What the re-release actually is
According to Variety, the theatrical "extended version" of "Backrooms" adds 15 minutes of "bonus footage" to the title that "scared up" early-summer business for the indie studio. The marketing frame is the U.S. Independence Day holiday window, which in 2026 runs against a competitive slate of franchise pictures. A24, the report notes, is positioning the extra material as a draw for repeat viewers rather than as a replacement cut.
The precise contents of the 15 minutes — deleted scenes, alternate takes, an alternate ending, or fresh material cut from the same production — were not specified in the Variety report. Varietys coverage on 29 June 2026 described the offering strictly as "bonus footage," and the studio has not, in the materials we reviewed, broken down the runtime into discrete scenes.
For a horror title built around an internet-born mythology rather than around a pre-existing novel or franchise, re-releasing with extended runtime is a distinct strategic choice. Most horror re-releases in recent years have been anniversary screenings of catalogue titles (the 4K restorations of Universal monsters, occasional Alamo Drafthouse repertory bookings), not same-year expansions of recent releases. A24 is treating "Backrooms" as a property with legs, not as a closed book.
Why this is also a distribution story
The interesting question is not whether 15 minutes is good cinema. It is whether a small distributor can profitably re-book prints at a moment when exhibitors are rationing screen count toward the largest one or two releases of any given week.
A24 has spent the last decade building a release model around limited-platform openings that widen through word of mouth — the playbook that worked for "Hereditary," "Midsommar," and "Everything Everywhere All at Once." But re-releases invert that model. They assume an existing, aware audience exists, can be re-targeted through owned channels and fan communities, and is willing to pay a fresh ticket price to see something they largely already saw.

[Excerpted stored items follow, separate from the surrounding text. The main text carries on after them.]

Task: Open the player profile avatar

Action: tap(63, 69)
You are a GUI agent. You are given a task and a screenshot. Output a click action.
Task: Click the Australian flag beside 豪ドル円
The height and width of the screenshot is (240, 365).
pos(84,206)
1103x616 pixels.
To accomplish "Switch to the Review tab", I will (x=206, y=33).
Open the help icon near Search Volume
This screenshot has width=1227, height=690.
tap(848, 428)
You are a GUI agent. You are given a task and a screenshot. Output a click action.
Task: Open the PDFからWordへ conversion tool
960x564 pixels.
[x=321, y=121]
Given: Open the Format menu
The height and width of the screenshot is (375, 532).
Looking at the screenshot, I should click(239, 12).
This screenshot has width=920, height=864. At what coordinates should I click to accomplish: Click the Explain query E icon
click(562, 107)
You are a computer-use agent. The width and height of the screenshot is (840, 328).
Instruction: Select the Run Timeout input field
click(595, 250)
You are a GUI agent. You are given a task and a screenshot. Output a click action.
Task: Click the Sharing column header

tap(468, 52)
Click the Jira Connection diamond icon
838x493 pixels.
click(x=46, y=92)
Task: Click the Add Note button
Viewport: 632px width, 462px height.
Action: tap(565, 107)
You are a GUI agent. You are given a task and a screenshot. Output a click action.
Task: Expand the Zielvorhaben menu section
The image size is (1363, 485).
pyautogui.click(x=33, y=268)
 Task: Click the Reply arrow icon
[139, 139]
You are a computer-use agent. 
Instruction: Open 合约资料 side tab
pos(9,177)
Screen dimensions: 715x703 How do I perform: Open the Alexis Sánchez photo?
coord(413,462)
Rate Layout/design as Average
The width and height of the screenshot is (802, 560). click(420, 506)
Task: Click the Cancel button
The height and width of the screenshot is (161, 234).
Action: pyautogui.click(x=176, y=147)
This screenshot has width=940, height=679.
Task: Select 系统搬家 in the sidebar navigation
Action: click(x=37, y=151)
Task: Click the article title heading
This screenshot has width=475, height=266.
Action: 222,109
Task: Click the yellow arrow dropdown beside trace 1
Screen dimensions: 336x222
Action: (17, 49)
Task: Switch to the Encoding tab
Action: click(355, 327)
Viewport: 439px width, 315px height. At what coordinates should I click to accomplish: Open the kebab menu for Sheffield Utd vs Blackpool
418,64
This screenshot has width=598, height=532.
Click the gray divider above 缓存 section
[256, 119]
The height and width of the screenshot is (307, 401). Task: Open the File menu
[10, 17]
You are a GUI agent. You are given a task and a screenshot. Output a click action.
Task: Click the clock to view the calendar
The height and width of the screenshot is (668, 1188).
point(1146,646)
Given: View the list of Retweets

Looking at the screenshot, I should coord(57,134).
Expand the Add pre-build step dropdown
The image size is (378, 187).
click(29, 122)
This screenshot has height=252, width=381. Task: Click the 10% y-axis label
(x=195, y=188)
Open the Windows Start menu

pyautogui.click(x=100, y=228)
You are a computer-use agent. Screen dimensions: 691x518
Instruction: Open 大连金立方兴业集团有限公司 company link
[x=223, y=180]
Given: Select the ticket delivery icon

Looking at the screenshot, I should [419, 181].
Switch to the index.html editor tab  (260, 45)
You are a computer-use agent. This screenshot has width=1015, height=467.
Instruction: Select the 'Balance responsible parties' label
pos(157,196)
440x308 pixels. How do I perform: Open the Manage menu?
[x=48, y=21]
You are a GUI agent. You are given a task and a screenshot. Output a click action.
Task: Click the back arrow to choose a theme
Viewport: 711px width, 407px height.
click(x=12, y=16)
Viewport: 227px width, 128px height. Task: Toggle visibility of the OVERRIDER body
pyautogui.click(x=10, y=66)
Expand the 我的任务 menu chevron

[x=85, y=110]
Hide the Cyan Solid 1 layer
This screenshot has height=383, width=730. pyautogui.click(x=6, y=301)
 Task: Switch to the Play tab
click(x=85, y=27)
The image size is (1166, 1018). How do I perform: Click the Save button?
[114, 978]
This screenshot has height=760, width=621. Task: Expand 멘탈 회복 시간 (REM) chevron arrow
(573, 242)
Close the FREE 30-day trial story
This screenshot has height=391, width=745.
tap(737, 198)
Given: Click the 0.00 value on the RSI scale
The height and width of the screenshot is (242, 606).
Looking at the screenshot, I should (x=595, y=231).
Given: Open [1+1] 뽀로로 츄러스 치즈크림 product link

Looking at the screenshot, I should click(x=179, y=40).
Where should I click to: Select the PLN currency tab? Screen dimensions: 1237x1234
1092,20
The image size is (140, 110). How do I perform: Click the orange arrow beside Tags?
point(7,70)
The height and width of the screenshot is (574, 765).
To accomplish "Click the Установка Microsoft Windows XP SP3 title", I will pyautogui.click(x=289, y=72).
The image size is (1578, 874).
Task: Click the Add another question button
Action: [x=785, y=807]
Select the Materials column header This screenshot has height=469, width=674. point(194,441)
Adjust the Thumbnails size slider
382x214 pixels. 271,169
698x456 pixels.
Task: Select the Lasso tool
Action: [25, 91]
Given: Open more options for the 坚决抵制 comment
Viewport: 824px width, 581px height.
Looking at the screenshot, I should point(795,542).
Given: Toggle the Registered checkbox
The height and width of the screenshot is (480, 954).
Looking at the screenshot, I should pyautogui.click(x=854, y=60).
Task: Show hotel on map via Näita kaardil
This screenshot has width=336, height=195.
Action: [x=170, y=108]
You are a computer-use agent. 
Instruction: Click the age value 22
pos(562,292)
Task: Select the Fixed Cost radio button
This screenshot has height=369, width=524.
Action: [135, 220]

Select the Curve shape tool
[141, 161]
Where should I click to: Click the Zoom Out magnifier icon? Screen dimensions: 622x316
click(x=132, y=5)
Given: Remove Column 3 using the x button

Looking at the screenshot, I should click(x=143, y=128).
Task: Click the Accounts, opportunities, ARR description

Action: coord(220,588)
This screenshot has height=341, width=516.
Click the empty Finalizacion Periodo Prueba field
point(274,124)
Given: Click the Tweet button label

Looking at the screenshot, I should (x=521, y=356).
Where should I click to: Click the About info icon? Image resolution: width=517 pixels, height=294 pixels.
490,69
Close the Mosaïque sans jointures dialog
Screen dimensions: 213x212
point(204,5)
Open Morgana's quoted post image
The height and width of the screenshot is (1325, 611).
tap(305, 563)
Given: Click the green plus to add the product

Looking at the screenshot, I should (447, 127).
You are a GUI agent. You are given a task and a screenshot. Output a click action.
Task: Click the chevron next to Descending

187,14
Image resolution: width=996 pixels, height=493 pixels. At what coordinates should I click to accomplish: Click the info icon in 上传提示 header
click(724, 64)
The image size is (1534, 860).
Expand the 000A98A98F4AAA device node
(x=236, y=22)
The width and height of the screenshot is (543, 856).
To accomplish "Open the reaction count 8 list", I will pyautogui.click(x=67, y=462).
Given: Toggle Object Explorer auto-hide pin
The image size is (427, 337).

For that math to work, the property has to belong to a category that responds to scarcity and ritual rather than to spectacle. Horror, particularly internet-originated horror with an active lore community, does. The "Backrooms" conceit — liminal-space office architecture, monster catalogue, escape-room dread — has its own Reddit and TikTok ecosystem that pre-dates the film. A24 is selling back into that ecosystem for a second bite.
The counter-reading
The skeptical take is straightforward. Same-year re-releases of recent indie titles have a patchy commercial track record, and the burden falls on A24 to prove that "Backrooms" has the same kind of audience as the rare horror properties that benefit from extended cuts. There is a risk that the bonus footage is, in practice, padding — and that the headline draws coverage but not ticket buyers, particularly against July 4th tentpoles with much higher marketing saturation.
A second, less obvious counter-reading is that the bonus footage functions primarily as marketing collateral. Fifteen minutes of unseen material can be cut into a feature-length trailer and pushed across social platforms for cheap, regardless of what it does at the box office. The theatrical release is the rationale; the social-media asset is the product.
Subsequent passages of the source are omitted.